The following are for adult audiences only due to disturbing subject matter and imagery.

“Butterfly (Papillion) is a French short from 70 year old French director Florence Miailhe, depicting the incredible real-life story of Alfred Nakache, an Algerian Jewish swimmer who competed in the 1936 Berlin Olympics under Hitler’s regime.  Given the current political climate, this was a very difficult short to watch.  We see an old black man swimming in the ocean doing the butterfly stroke.  As he swims, past the fish and other sea life, he recalls his childhood as a young boy in Algeria learning to love the water and swimming.  We see in his memories that he becomes a champion competitive swimmer and falling in love with another competitive swimmer who becomes his wife.

They immigrate to France where he experiences racism because of the color of his skin.  In the Berlin Olympics, he wins gold despite the jeers from the Nazis for being black and Jewish.  Back in France, he’s banned from competition for being Jewish, but his fellow competitors stand with him.  He and his family try to flee France, but they’re caught and separated by the Nazis who send them to Auschwitz.  Miaihe uses a signature technique of creating the animation by painting images directly under the camera’s lens onto a glass canvas with oil paints, pastels, and sand, giving the whole animation an impressionistic feel to it.  You can literally see the brush strokes change and move on screen.  With history repeating itself now, the victims may have changed, but the tale is the same.

Retirement Plan is an Irish short from director John Kelly about a man named Ray, voiced by Domhnall Gleeson, who fantasizes about all the things he will do once he retires and has the time to do so from reading all his e-mails, playing all the video games he never had the time to start, finishing all the books he had started, cooking a leek after finding out what a leek looks like, etc..  Some of the things Ray wants to do are very adult which is why this short is in the adult category.  The animation is very simplistic and minimalistic.  It’s cute, funny, and philosophical.

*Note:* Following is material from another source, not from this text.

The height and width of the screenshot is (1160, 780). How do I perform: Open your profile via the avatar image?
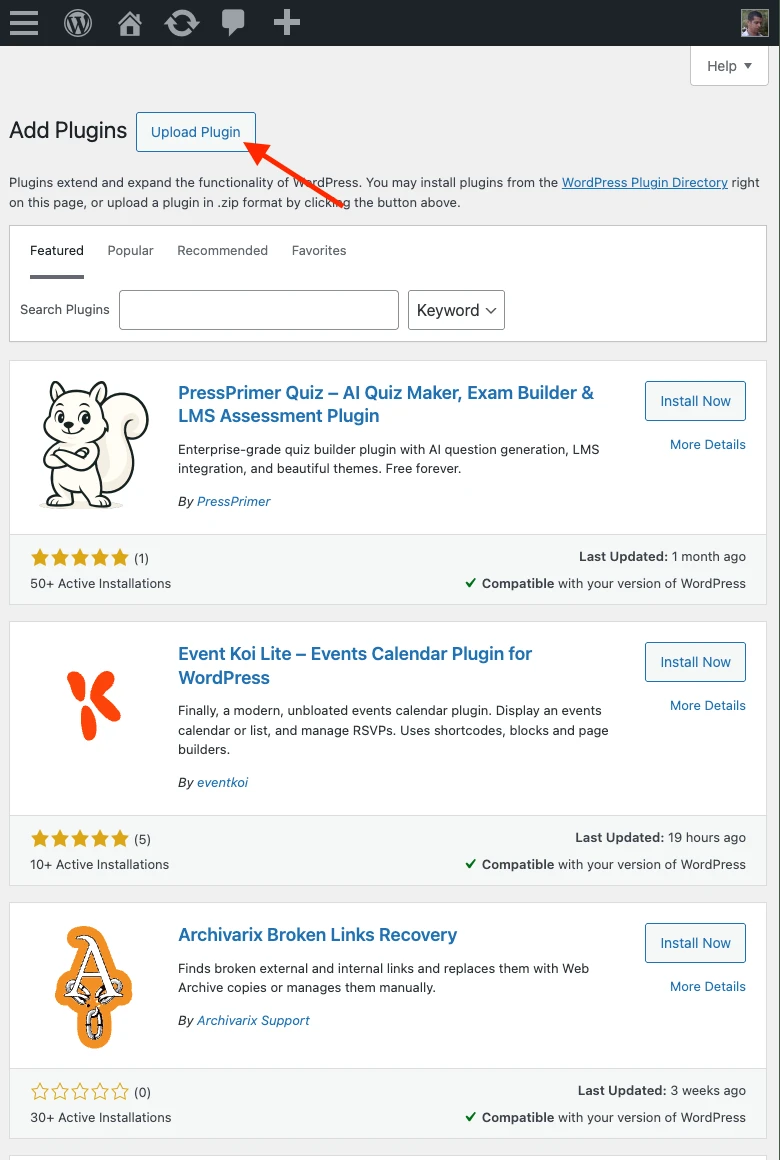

One bonus short that wasn’t nominated, but was in the running for an Oscar nomination, was also played.  It should have been shown with the general audience shorts before the nominated shorts, which had been done in the past, but for some reason, ShortsTV showed it at the end of the nominated shorts after the general non-adult audience left the theater already sadly.  Whoever arranged this debacle should be smacked in the face.

Eiru is an Irish short from Cartoon Saloon written and directed by Giovanna Ferrari.  It’s the story of Eiru, a young precocious red-headed girl, who is the smallest child of an Iron-Age clan.  All she wants to be is a mighty warrior just like everyone else in her clan, but sadly, the grown-ups still think she’s still just a little child with big dreams.  One day, the village well mysteriously dries up.  None of the adults can go down the well to investigate because they’re all too big to fit in the well.  Only Eiru is small enough to fit, so she’s lowered down the well where she finds more than she ever expected.  There’s a bit of mystery, misunderstanding, and hope.

Some of the shorts are available for viewing online for free if you can’t find a theater to watch the compilation.  The winner will be announced on the Oscar broadcast on March 15, 2026, on ABC.